Short problem => Rewrite every line of the items below as a JSON list of strings, one string per line, omitting blank lines.

**** Given records

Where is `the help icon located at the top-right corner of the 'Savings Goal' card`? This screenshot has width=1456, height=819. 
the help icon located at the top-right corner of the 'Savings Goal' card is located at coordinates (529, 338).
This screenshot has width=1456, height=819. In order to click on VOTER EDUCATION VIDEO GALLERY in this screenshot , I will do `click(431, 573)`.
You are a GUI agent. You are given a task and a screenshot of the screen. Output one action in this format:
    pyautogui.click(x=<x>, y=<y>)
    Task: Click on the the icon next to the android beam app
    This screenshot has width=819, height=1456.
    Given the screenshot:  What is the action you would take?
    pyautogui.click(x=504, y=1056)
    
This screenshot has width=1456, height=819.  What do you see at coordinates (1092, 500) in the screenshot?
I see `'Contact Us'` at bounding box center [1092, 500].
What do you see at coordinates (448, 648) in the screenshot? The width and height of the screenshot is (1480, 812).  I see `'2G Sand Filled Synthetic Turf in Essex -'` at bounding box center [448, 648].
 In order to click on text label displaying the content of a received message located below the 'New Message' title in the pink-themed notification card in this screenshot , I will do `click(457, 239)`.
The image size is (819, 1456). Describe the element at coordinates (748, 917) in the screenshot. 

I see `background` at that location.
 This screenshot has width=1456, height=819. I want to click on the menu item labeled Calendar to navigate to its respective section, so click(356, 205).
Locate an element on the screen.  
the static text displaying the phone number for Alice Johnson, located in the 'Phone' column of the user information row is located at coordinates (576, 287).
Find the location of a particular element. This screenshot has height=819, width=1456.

********

Answer for the task =>
[
  "Where is `the help icon located at the top-right corner of the 'Savings Goal' card`? This screenshot has width=1456, height=819. ",
  "the help icon located at the top-right corner of the 'Savings Goal' card is located at coordinates (529, 338).",
  "This screenshot has width=1456, height=819. In order to click on VOTER EDUCATION VIDEO GALLERY in this screenshot , I will do `click(431, 573)`.",
  "You are a GUI agent. You are given a task and a screenshot of the screen. Output one action in this format:",
  "    pyautogui.click(x=<x>, y=<y>)",
  "    Task: Click on the the icon next to the android beam app",
  "    This screenshot has width=819, height=1456.",
  "    Given the screenshot:  What is the action you would take?",
  "    pyautogui.click(x=504, y=1056)",
  "This screenshot has width=1456, height=819.  What do you see at coordinates (1092, 500) in the screenshot?",
  "I see `'Contact Us'` at bounding box center [1092, 500].",
  "What do you see at coordinates (448, 648) in the screenshot? The width and height of the screenshot is (1480, 812).  I see `'2G Sand Filled Synthetic Turf in Essex -'` at bounding box center [448, 648].",
  " In order to click on text label displaying the content of a received message located below the 'New Message' title in the pink-themed notification card in this screenshot , I will do `click(457, 239)`.",
  "The image size is (819, 1456). Describe the element at coordinates (748, 917) in the screenshot. ",
  "I see `background` at that location.",
  " This screenshot has width=1456, height=819. I want to click on the menu item labeled Calendar to navigate to its respective section, so click(356, 205).",
  "Locate an element on the screen.  ",
  "the static text displaying the phone number for Alice Johnson, located in the 'Phone' column of the user information row is located at coordinates (576, 287).",
  "Find the location of a particular element. This screenshot has height=819, width=1456."
]